Riyadh city and the surrounding rural areas have never been known to support vector-borne malaria transmission. Although Anopheles sergenti does occur in central Saudi Arabia, this potential vector has not been found in or near Riyadh city for the past 10 years. Accordingly, the report of one malaria case in a person who had not left Riyadh requires a full investigation. Mosquitoes carried in luggage or by car have previously been proposed as an explanation for malaria in non-malarious areas, but these reports have been purely conjectural with no epidemiologic or entomologic evidence in support. However, two previous reports provide clear evidence of malaria transmission through heparin containers and heparin locks[1,2).
The incubation period for accidental inoculation of small numbers of infected red cells clearly puts this patient in the hospital for asthma treatment when she was exposed. This exposure is substantiated by the finding of three potential source cases of P. falciparum hospitalized on the same ward at the same time as the potential exposure. Finally, the linkage to the heparin lock and heparin container as the only percutaneous exposure in common to both the malaria patients and the asthma patient suggests that infected erythrocytes were transferred via the heparin container and the heparin syringes.

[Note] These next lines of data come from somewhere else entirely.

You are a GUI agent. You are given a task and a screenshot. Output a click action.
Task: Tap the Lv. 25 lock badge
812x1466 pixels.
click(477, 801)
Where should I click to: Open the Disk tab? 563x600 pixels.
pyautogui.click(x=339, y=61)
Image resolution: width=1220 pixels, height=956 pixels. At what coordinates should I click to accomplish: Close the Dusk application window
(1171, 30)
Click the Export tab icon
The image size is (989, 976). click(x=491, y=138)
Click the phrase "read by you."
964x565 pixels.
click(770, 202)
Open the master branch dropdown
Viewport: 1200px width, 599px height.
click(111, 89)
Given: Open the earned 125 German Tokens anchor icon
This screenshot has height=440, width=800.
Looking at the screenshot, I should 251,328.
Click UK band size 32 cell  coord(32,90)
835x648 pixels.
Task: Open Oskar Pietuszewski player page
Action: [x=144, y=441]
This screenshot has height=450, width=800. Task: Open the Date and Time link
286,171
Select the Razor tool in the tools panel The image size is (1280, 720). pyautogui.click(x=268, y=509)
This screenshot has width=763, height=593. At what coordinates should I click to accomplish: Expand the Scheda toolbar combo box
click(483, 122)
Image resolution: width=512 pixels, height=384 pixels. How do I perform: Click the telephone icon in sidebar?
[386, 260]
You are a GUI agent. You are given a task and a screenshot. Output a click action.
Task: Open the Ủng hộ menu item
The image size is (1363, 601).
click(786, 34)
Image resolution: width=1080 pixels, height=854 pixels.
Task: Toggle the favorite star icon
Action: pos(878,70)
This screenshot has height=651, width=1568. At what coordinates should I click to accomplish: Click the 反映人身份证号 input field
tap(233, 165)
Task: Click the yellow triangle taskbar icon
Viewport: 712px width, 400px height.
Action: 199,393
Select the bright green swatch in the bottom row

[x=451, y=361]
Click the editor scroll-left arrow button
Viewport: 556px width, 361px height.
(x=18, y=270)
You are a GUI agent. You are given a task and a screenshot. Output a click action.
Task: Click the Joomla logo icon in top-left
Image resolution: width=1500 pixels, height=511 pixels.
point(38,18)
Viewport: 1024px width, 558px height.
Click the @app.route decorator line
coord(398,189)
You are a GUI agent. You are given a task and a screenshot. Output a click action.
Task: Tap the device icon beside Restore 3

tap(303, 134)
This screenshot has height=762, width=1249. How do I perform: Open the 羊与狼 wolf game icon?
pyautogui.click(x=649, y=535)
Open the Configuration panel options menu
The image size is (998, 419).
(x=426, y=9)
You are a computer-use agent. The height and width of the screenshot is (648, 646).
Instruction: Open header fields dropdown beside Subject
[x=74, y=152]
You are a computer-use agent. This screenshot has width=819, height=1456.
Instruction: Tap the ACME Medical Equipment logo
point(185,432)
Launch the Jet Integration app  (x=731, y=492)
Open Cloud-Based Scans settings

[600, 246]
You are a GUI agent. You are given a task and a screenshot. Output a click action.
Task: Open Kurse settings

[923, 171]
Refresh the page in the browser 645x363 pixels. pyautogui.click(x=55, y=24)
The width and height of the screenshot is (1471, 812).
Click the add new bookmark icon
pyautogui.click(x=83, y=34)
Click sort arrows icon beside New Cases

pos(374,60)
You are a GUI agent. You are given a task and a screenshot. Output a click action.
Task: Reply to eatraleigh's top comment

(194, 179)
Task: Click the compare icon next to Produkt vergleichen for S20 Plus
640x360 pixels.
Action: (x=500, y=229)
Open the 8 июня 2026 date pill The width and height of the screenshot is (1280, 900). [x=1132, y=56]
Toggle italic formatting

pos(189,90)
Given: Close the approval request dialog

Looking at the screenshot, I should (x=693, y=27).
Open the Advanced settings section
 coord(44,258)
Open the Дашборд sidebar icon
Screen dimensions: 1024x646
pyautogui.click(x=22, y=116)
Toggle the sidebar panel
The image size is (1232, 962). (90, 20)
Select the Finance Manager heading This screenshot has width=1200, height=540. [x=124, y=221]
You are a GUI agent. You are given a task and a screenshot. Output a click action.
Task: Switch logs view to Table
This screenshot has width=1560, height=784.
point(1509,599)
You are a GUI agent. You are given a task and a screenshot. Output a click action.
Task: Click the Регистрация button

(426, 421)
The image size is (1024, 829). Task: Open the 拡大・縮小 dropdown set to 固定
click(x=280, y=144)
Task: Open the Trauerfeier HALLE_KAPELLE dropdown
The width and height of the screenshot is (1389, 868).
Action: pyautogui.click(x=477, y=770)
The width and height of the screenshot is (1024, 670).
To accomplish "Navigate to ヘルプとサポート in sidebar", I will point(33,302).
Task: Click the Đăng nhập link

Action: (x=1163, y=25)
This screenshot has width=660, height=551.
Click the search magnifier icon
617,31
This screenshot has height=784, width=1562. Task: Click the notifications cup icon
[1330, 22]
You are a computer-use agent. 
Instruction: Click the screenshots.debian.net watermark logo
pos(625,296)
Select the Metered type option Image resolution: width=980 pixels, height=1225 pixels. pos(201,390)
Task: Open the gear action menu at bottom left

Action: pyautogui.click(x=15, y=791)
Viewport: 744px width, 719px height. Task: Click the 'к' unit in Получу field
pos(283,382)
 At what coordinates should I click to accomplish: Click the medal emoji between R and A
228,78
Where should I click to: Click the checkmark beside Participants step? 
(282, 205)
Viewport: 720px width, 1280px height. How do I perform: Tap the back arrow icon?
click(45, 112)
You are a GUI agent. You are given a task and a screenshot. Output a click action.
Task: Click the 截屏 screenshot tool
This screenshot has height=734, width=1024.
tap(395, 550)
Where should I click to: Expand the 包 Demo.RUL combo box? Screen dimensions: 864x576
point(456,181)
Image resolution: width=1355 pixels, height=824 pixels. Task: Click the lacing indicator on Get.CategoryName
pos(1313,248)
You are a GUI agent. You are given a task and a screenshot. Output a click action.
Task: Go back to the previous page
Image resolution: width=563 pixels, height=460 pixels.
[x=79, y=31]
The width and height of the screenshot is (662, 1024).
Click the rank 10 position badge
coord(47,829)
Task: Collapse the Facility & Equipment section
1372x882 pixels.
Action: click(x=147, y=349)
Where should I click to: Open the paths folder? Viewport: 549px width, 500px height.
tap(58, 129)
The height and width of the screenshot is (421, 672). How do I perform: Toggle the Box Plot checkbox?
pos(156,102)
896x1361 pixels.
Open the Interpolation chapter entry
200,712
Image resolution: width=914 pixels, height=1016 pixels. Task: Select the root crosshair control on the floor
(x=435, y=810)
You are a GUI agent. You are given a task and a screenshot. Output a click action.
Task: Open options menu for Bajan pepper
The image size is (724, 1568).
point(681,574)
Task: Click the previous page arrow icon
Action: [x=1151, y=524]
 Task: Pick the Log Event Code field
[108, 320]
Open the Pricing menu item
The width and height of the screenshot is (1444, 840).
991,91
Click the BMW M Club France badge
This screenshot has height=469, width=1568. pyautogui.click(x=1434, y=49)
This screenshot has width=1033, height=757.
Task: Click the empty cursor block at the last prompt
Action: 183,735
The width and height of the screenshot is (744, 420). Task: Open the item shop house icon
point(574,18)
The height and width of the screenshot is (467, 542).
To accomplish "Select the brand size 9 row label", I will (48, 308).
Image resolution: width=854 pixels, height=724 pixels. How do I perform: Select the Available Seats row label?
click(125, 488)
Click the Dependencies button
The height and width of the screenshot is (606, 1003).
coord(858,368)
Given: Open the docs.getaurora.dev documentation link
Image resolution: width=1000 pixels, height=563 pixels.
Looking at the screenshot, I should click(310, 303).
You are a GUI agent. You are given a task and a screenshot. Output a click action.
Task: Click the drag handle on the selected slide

This incident has more widespread implications. First, in comparison to other blood borne infectious agents malaria is relatively difficult to transmit. Erythrocytes must be intact whereas other infectious agents (e.g. hepatitis B virus) may survive more severe treatment. Second, small deviations from ideal management of intravenous devices can be dangerous and should be avoided at all costs. Third, a recent investigation of post vaccination abscesses revealed that the practice of leaving a needle inserted through the injection port of multidose containers is widespread and allows contamination of vaccines and other injectables[3]. Nurses, hospitals and clinics throughout Saudi Arabia must be alert to this and similar practices which can transmit serious infections to their patients.
References
  1. Lattau LA. Nosocomial transmission and infection control aspects of parasitic ectoparasitic diseases. Part II. Blood and tissue parasite. Infect Control Hosp Epidemiol 1991;12: 111-121.
  2. Abulrahi HA, Bohlega EA, Fontaine RE, et al. Plasmodium falciparum malaria transmitted in hospital through heparin locks. The Lancet 1997; 349:23-25.
  3. Al-Abdullatif, Z. Post-Vaccination abscesses and deviations from correct vaccination practices. Saud.